- The paper presents validated in-core performance models comparing throughput, latency, and Write-Allocate evasion for three state-of-the-art CPUs.
- It employs 416 benchmark tests and tools like OSACA and LLVM-MCA to quantify architectural strengths and address performance gaps.
- Results indicate Grace excels in scalar workloads, Sapphire Rapids optimizes vector throughput, and Genoa offers balanced performance for diverse HPC tasks.
An Analysis of Microarchitectural Comparison and In-core Modeling of Grace, Sapphire Rapids, and Genoa CPUs
The paper entitled "Microarchitectural comparison and in-core modeling of state-of-the-art CPUs: Grace, Sapphire Rapids, and Genoa" by Jan Laukemann, Georg Hager, and Gerhard Wellein presents a detailed analysis and performance modeling of three contemporary CPU architectures: Nvidia’s Grace CPU, Intel’s Sapphire Rapids, and AMD’s Genoa. Through rigorous examination, the authors offer insights into the differences and capabilities of these CPUs, thereby contributing to the broader understanding of their microarchitectural strengths and weaknesses.
Microarchitectural Analysis
Instruction Stream Throughput Prediction
The core of the paper lies in developing and validating in-core performance models for the CPUs in question. Utilizing the Open Source Architecture Code Analyzer (OSACA) and comparing it with the existing LLVM-MCA, the authors provide detailed performance models for each CPU. These models are crucial in predicting the throughput and latency of various instructions, which subsequently aids in identifying potential performance bottlenecks.

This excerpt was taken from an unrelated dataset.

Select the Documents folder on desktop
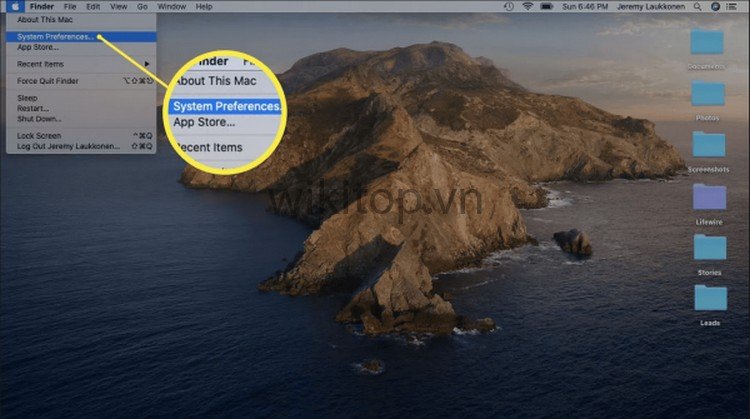The image size is (750, 419). point(708,43)

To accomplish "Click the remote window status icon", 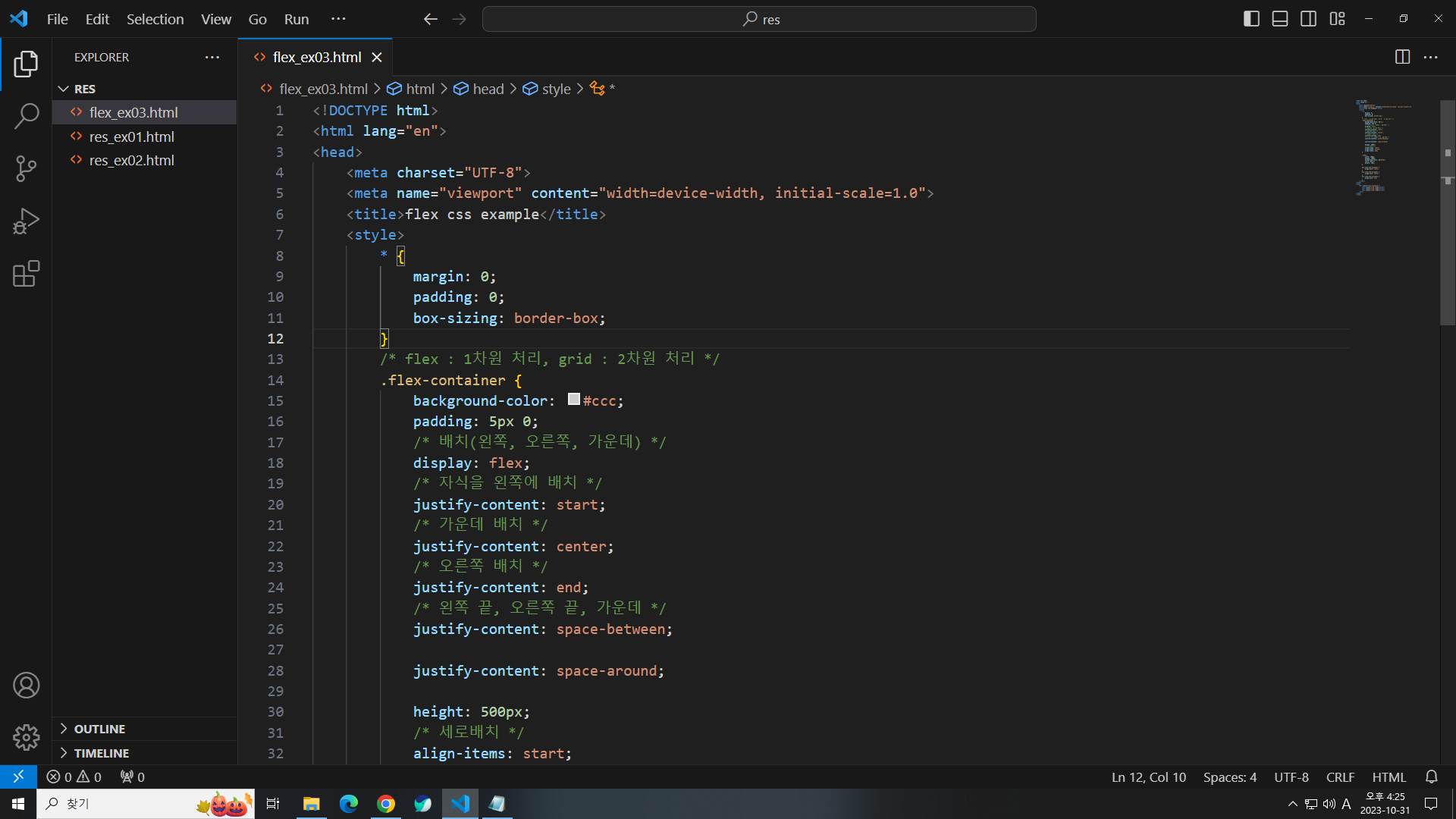I will pyautogui.click(x=18, y=777).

The paper reveals detailed throughput and latency measurements for several double-precision instructions across the three architectures. For instance, the Golden Cove architecture (Sapphire Rapids) exhibits the highest throughput for vector instructions due to its substantial register width, while Neoverse V2 (Grace) demonstrates strength in scalar instructions due to high instruction-level parallelism (ILP). Conversely, Zen 4 (Genoa), with intermediate vector widths and ILP, shows balanced performance across different workloads.
Test and Methodology
The experiments were conducted on dedicated testbeds comprising two-socket servers for each CPU. Performance metrics such as sustained CPU clock frequency and memory bandwidth were scrutinized. Notably, the Grace CPU demonstrated a steady clock frequency of 3.4GHz across all workloads, which indicates robust performance.

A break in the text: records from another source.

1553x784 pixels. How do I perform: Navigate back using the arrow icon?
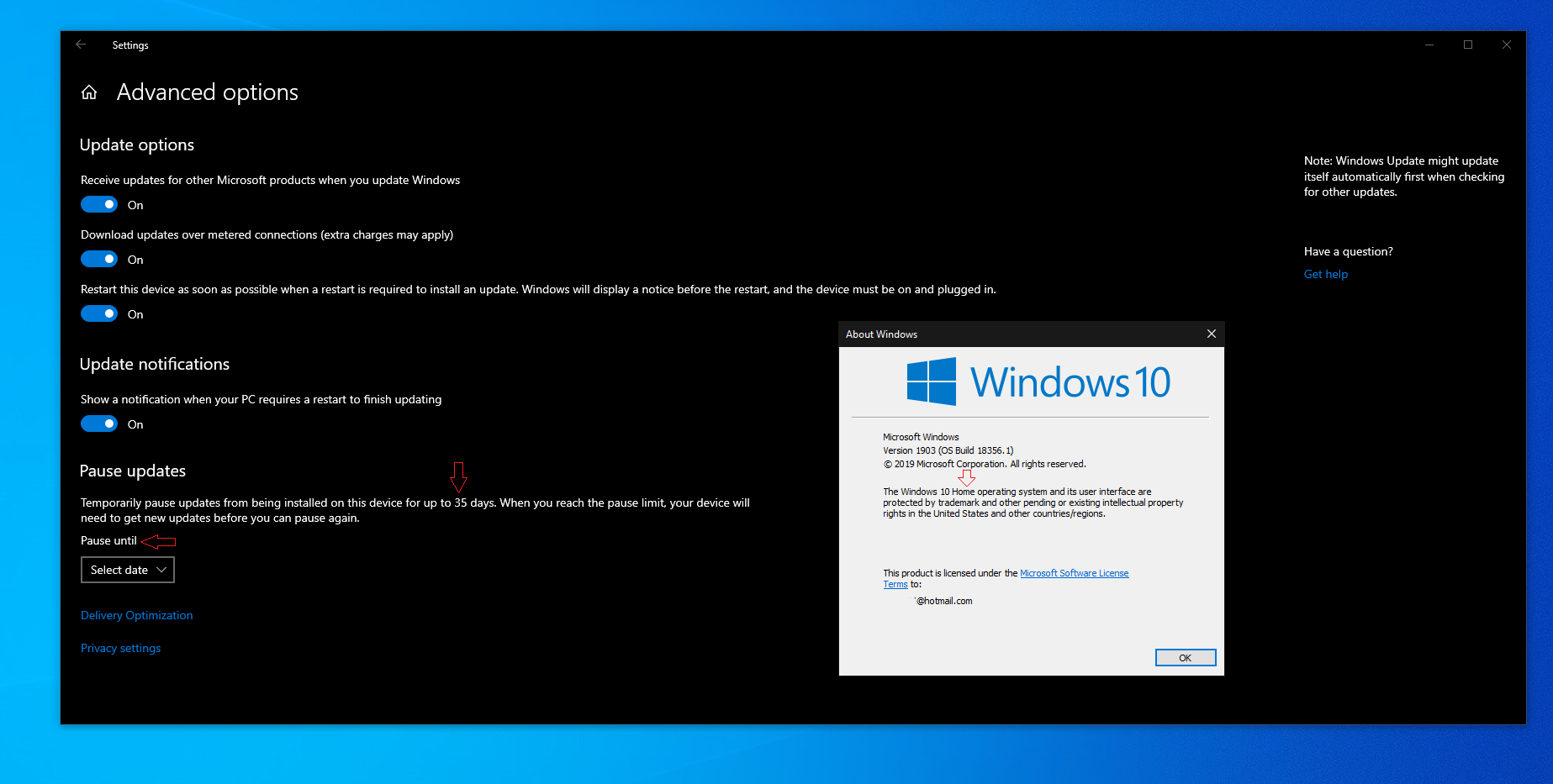(x=81, y=45)
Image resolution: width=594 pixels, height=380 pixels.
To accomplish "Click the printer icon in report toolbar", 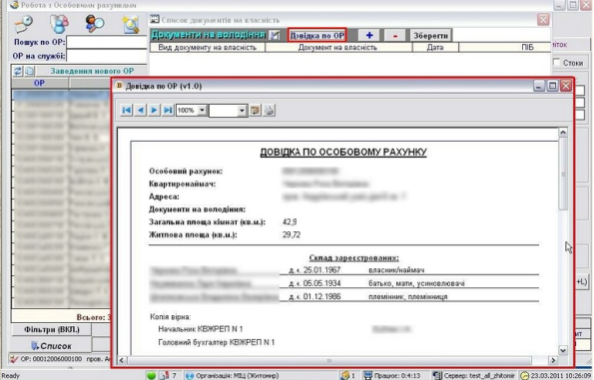I will pyautogui.click(x=269, y=110).
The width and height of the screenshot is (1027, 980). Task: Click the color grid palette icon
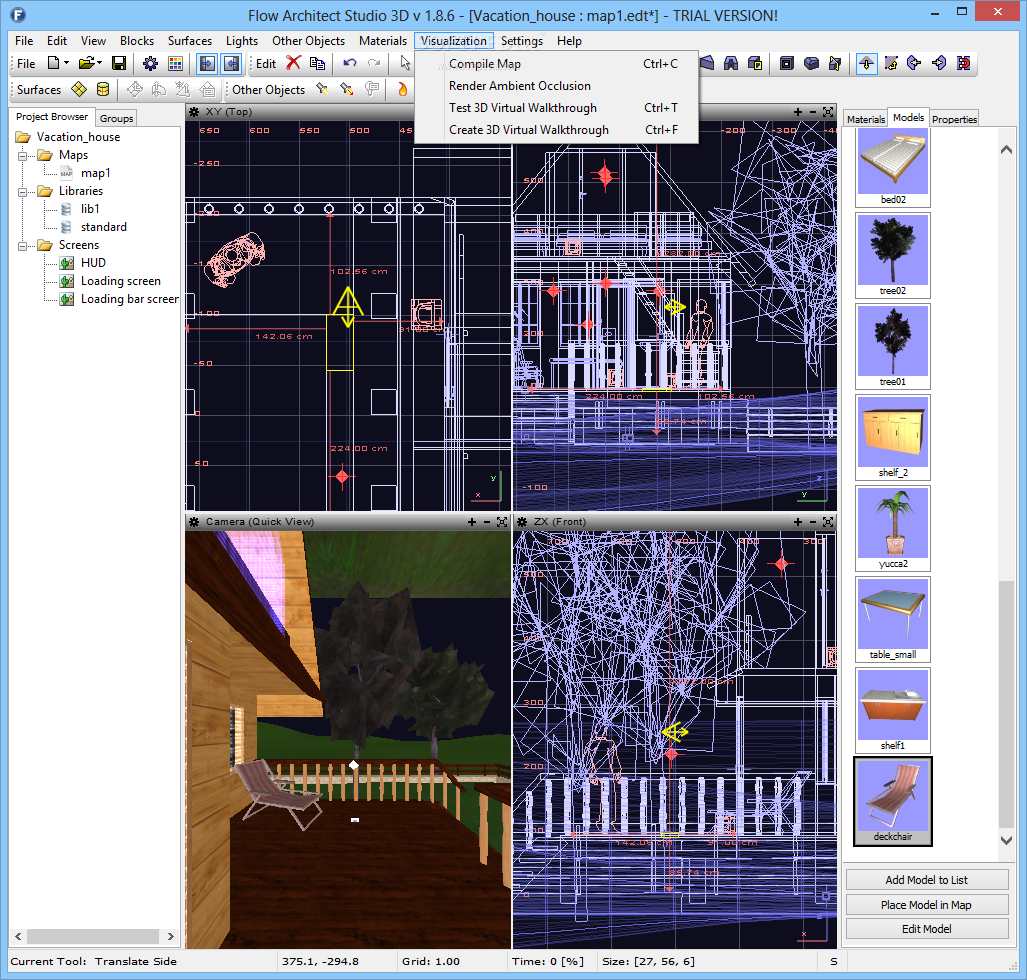pos(175,63)
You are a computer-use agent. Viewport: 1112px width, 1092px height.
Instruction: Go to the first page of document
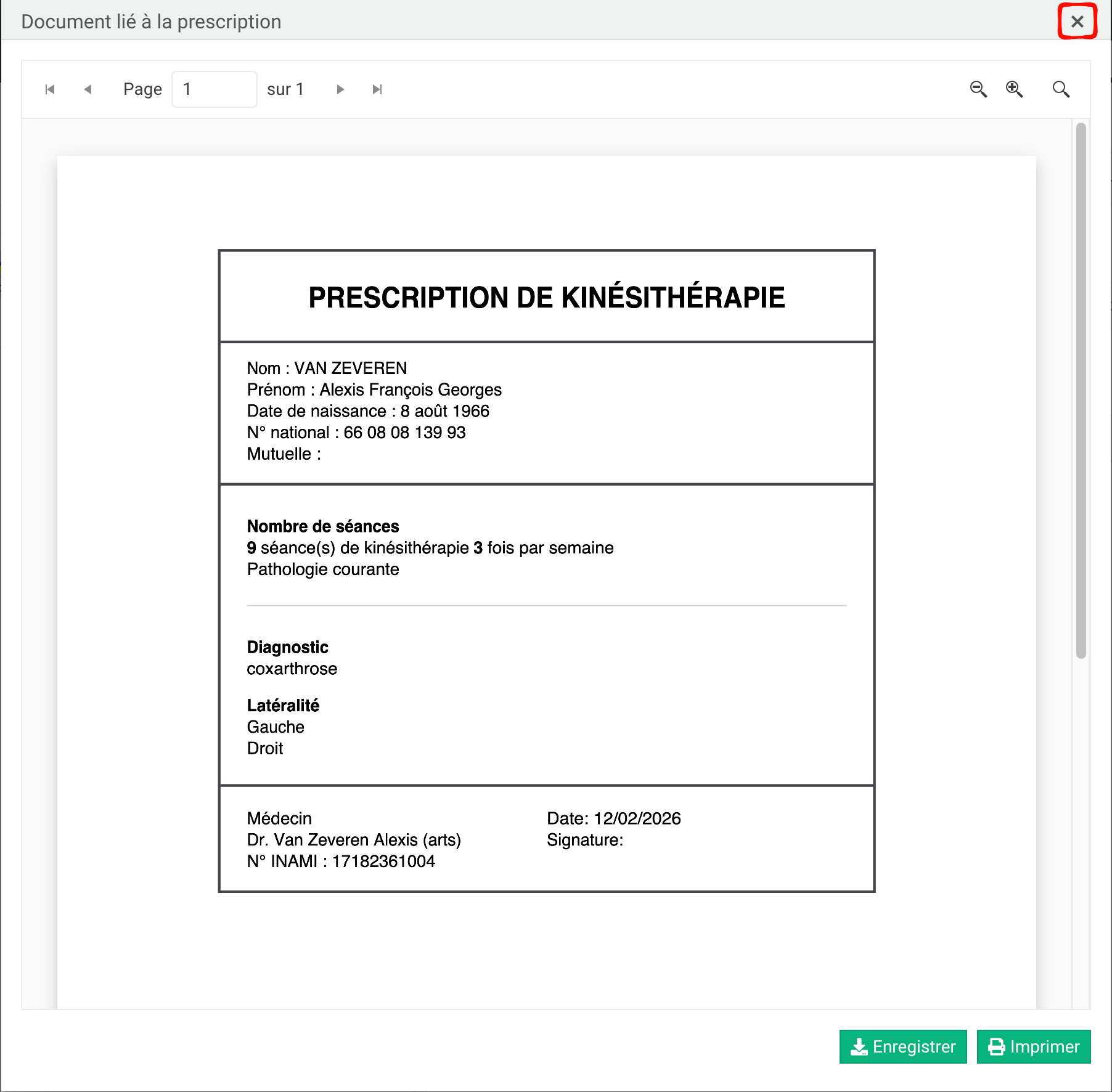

The authors leveraged 416 benchmark tests from various categories and optimization scenarios to validate their models. The average relative prediction error (RPE) was significantly lower in OSACA for the Neoverse V2 and Golden Cove architectures, suggesting a more accurate runtime prediction model compared to LLVM-MCA.
Write-Allocate Evasion
A notable feature examined in the paper is the Write-Allocate (WA) evasion. WA, typically encountered in cache-based systems, can be mitigated through special instructions or automatic detection mechanisms. The paper shows that while Sapphire Rapids and Genoa have mechanisms to reduce the WA traffic, only Nvidia’s Grace CPU can entirely avoid WA transfers automatically in certain test scenarios.

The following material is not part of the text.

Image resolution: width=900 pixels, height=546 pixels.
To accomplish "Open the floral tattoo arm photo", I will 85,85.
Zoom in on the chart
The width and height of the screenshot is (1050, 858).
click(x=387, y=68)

Numerical Results and Performance
A comparative analysis of the sustained peak performance in terms of theoretical double-precision peak teraflops (Tflop/s) was performed. Genoa leads with 8.52 Tflop/s in theory but achieves 5.1 Tflop/s in practice, illustrating a performance-efficiency gap. Conversely, the Grace CPU achieves a closer actual performance to its theoretical peak, indicating better utilization of its hardware capabilities.
Implications and Future Directions
The findings elucidate that the Neoverse V2 architecture (Grace) offers high ILP and efficiency, making it suitable for scalar-heavy and non-vectorized workloads prevalent in data centers and AI applications. Meanwhile, Golden Cove’s wide registers benefit vectorized code, which is advantageous for high-performance computing tasks. The balanced nature of Zen 4 provides versatility across varied workloads.
This research holds significant practical implications for optimizing high-performance computing (HPC) applications, taking advantage of each architecture's strengths. The extended OSACA tool presented in this paper enables more accurate performance modeling, which can be utilized in broader node-wide performance models such as the Execution-Cache-Memory (ECM) model.
Future research could explore integrating these in-core models into node-level performance models to predict the performance of complex, real-world applications over large HPC clusters. This integration is crucial for orchestrating computational resources effectively and improving the performance-efficiency of data centers and HPC environments.
In summary, this paper provides a comprehensive comparison and in-core performance model of three state-of-the-art CPUs, revealing their architectural strengths and practical performance implications. The methodology and insights offered pave the way for further advancements in performance modeling and optimization in the field of high-performance computing.